This week’s blog post is coming a couple days late, but given the timing of things, I felt more comfortable sharing this after the 15-year anniversary of 9/11. It would have felt tactless to share something relatively trivial on the day that marks something so significant.
After two years long years of hearing about, waiting for, and watching other people attend the Ghirardelli Chocolate Festival, I finally had the immense joy of attending the event myself.
I’m a self-proclaimed chocolate lover and dark chocolate snob, so I never thought I’d ever be one to say this, but I think the festival had even a little too much chocolate for me. (Or maybe it was just an excessive amount of sugar, not necessarily chocolate.) Brief respites, longer even than the amount of time it took to wait in line, were definitely taken between tasting booths.
In other words, my body was firmly reminding me that I’m well past the age where I can eat desserts with reckless abandon. Not that I ever did, but I’m pretty sad to report that my dessert stomach is starting to shrink.

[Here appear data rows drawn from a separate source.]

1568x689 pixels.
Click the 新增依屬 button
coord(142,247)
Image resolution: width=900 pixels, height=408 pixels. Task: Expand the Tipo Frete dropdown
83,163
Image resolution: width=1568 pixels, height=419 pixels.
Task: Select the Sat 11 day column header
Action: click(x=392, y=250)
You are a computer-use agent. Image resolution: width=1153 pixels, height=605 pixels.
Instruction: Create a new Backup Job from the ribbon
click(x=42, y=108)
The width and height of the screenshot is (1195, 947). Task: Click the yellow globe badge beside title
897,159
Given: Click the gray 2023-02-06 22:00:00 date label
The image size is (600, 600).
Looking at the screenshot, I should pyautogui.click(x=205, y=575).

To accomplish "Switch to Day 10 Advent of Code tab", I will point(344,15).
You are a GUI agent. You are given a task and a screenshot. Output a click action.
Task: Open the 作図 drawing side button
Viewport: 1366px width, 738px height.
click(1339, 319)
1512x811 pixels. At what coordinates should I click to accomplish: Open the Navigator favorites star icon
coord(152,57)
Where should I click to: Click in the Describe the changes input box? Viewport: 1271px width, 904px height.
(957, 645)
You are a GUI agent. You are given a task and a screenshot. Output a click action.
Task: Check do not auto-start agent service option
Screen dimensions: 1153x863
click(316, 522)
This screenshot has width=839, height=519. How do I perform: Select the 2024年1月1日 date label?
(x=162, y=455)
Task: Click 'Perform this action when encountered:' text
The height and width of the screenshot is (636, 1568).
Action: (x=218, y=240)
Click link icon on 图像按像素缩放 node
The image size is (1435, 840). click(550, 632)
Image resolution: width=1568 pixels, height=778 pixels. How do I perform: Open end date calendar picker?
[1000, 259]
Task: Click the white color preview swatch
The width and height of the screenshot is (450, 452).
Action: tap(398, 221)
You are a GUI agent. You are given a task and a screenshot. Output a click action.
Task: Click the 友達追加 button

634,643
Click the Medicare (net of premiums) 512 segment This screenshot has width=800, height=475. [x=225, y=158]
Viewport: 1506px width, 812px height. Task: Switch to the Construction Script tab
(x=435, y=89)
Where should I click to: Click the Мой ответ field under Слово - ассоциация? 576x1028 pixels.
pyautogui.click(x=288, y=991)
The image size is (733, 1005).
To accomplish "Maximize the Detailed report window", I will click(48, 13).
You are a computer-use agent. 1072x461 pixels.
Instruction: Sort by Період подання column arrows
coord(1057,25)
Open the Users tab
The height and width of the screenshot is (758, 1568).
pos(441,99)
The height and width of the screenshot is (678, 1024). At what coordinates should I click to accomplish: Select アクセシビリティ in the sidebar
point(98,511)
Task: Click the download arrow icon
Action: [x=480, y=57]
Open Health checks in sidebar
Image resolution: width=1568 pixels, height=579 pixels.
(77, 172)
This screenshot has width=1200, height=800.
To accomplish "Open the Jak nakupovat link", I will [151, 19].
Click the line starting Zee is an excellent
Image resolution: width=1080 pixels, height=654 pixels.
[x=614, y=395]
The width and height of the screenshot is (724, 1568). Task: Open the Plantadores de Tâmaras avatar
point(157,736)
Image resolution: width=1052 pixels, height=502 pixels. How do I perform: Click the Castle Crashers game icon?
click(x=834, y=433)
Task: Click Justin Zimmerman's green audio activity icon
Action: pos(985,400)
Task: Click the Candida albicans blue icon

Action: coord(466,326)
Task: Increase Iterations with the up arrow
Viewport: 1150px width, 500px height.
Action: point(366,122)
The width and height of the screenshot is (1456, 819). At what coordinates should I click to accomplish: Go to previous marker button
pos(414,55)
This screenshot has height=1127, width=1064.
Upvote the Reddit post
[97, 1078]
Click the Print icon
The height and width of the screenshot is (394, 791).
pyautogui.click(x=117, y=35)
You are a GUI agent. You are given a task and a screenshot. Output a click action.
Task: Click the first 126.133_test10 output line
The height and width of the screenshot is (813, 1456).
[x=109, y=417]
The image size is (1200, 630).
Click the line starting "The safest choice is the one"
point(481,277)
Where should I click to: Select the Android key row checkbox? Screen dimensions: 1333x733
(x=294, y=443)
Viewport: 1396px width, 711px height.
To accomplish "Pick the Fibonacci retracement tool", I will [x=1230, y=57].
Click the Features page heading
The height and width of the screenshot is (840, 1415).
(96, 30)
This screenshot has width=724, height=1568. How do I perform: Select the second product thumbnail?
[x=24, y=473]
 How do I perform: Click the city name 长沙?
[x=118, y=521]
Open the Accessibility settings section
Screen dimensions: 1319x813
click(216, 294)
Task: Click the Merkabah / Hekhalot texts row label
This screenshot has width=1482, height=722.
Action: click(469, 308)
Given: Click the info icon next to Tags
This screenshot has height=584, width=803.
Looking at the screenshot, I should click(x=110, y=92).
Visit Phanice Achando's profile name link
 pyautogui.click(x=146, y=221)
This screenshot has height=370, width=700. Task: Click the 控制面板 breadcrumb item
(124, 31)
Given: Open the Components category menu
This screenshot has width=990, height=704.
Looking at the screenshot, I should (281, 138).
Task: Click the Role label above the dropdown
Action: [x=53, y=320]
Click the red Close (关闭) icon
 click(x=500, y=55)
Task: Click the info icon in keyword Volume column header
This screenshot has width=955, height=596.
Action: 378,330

Each ticket allowed you fifteen different samples. I cleared out eight of the fifteen by trying chocolates, brownies, cookies, bread, ice cream, fudge, tea, and coffee before I had to admit defeat and go belly-up. It was sugar overdose.
By the time I called it quits, my body’s energy level was hovering somewhere between one cup of black coffee and a second glass of cold brew.
I ended up clearing my ticket by stocking up on the Ghirardelli chocolate squares (there was no way I was eating more sugar at the time), but I do have to make it clear: Every vendor offered chocolate-based foods and drinks that were delicious in their own right. To the vendors who generously gave out samples much larger than they originally intended — you’re all too kind.
My eyes were simply too large for my stomach.
My favorite samples of the vendors I tried were definitely the ice cream scoops from Choctál Single-Origin Ice Cream. (The Festival didn’t have cake, or that would’ve taken the cake, hands down.)
Each of the eight ice cream flavors they offered had unique notes based on its country of origin and varied in texture. I, shamefully, do not remember where each of the scoops were from, but I do remember which scoops I enjoyed most: The bottom right scoop of vanilla was from Indonesia and featured hints of cardamom; the scoop of vanilla on the far left was from Mexico and flavored with cayenne pepper.
Eating ice cream during a summer in San Francisco is perhaps not the most enjoyable experience (Mark Twain was very correct), but Choctál made the shivers extremely worthwhile. I’ve had a lot of ice cream in my life, but none all of them are far more coarse and dense than Choctál.
The hype surrounding the Ghirardelli Chocolate Festival is, of course, the promise of good chocolate and sweets (and alcohol, if you purchased a lounge ticket), but my bag of Ghirardelli chocolate squares isn’t necessarily my favorite takeaway.
During the first half of the year, I wrote a couple posts about how I wanted to achieve a better work-life balance and how I was finally enjoying my social life, even as an introvert. Over the summer, I was struggling a lot when it came to my friendships because moving away from everyone meant re-establishing routines and weekly meals — and learning to factor in parking struggles and longer commute times.
I’m in no way saying that I’ve fixed all of this, but the simple fact that I honestly just enjoyed myself at this Festival was an accomplishment for me. By the time I got home, I was utterly exhausted, but it had been a good day, one where I didn’t have half a mind elsewhere or even a quarter a mind on work. This is a small accomplishment, no doubt, but still a tiny celebration all the same.
And just like I took this last cupcake sample from the sample tray at We The Minis, I’m going to take this tiny success and run with it.